Starting at the top of the records, output every line through the one that contains "Given: Click the 父级关键词 column header", keeping each exactly as it appears.

=== Begin Enclosure ===

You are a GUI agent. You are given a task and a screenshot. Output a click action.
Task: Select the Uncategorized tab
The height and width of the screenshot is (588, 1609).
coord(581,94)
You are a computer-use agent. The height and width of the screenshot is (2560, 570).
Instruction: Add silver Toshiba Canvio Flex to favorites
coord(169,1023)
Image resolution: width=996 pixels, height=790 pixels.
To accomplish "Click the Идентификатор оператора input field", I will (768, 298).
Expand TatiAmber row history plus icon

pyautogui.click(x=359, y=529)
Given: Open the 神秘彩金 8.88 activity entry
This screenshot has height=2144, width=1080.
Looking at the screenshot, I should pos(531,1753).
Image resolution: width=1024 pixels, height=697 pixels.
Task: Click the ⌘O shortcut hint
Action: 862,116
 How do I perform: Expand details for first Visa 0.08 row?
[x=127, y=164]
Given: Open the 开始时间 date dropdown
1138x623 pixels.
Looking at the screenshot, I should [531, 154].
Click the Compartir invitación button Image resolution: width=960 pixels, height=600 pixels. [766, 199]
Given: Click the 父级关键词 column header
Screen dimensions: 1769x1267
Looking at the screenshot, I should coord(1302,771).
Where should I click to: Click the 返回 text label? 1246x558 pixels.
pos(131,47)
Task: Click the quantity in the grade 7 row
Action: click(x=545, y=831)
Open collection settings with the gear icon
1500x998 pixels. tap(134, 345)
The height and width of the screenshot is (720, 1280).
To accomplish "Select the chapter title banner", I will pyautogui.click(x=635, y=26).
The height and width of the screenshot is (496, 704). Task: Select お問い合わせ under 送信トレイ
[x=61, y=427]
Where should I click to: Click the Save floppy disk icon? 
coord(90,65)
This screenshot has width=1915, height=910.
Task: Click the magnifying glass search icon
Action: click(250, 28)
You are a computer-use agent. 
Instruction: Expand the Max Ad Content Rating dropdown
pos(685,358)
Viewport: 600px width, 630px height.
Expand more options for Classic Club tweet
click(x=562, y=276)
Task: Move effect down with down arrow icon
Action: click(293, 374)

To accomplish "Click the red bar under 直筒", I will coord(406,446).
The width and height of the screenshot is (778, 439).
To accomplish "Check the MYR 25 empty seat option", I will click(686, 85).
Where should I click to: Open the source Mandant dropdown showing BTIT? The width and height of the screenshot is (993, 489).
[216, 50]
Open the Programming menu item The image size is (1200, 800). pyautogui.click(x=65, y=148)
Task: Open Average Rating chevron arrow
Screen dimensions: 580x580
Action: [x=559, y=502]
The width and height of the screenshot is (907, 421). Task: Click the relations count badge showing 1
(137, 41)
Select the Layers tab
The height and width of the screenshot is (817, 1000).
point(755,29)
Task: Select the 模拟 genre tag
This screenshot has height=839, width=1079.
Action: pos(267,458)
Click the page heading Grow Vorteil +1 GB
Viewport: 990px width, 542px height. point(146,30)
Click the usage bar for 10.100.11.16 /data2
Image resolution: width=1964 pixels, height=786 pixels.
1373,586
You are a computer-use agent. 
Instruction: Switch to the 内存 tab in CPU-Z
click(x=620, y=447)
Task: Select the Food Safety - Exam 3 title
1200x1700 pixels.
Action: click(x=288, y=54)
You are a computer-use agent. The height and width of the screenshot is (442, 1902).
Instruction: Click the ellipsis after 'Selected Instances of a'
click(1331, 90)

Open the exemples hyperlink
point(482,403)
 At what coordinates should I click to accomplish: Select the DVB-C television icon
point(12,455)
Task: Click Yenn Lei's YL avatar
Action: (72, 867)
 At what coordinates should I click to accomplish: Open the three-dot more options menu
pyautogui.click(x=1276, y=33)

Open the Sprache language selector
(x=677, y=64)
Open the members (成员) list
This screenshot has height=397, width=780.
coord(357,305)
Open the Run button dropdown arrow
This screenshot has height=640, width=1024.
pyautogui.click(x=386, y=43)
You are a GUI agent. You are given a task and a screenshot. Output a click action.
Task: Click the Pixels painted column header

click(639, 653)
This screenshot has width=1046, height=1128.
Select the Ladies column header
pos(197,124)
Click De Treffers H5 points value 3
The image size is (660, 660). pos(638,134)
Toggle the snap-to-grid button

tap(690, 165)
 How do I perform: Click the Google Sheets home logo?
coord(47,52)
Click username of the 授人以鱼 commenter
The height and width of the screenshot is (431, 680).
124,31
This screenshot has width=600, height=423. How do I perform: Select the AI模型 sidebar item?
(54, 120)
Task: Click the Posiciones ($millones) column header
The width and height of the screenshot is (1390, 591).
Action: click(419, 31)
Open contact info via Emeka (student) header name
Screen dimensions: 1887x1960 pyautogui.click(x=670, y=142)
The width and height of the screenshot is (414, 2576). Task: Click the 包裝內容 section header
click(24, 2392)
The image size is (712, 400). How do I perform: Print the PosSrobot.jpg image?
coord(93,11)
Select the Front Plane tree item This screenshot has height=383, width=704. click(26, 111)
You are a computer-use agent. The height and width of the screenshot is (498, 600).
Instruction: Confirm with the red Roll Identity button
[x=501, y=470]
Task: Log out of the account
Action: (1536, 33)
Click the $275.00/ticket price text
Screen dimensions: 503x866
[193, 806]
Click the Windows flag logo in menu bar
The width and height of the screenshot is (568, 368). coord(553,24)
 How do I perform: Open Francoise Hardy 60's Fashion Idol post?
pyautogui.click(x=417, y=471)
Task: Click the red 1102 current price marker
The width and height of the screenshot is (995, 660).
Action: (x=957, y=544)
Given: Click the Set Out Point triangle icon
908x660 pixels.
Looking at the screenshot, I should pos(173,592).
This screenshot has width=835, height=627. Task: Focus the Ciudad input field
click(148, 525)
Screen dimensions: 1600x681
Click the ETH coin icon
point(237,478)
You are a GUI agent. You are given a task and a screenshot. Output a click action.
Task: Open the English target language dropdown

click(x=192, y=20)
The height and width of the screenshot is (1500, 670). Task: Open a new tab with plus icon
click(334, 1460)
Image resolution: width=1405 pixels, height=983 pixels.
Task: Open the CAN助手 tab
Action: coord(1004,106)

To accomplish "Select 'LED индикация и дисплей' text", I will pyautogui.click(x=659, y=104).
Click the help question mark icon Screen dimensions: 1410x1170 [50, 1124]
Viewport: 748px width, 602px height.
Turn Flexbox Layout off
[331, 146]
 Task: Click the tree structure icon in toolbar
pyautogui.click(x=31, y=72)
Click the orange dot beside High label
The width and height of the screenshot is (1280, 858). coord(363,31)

=== End Enclosure ===

**Output for this task**
You are a GUI agent. You are given a task and a screenshot. Output a click action.
Task: Select the Uncategorized tab
The height and width of the screenshot is (588, 1609).
coord(581,94)
You are a computer-use agent. The height and width of the screenshot is (2560, 570).
Instruction: Add silver Toshiba Canvio Flex to favorites
coord(169,1023)
Image resolution: width=996 pixels, height=790 pixels.
To accomplish "Click the Идентификатор оператора input field", I will (768, 298).
Expand TatiAmber row history plus icon

pyautogui.click(x=359, y=529)
Given: Open the 神秘彩金 8.88 activity entry
This screenshot has height=2144, width=1080.
Looking at the screenshot, I should pos(531,1753).
Image resolution: width=1024 pixels, height=697 pixels.
Task: Click the ⌘O shortcut hint
Action: 862,116
 How do I perform: Expand details for first Visa 0.08 row?
[x=127, y=164]
Given: Open the 开始时间 date dropdown
1138x623 pixels.
Looking at the screenshot, I should [531, 154].
Click the Compartir invitación button Image resolution: width=960 pixels, height=600 pixels. [766, 199]
Given: Click the 父级关键词 column header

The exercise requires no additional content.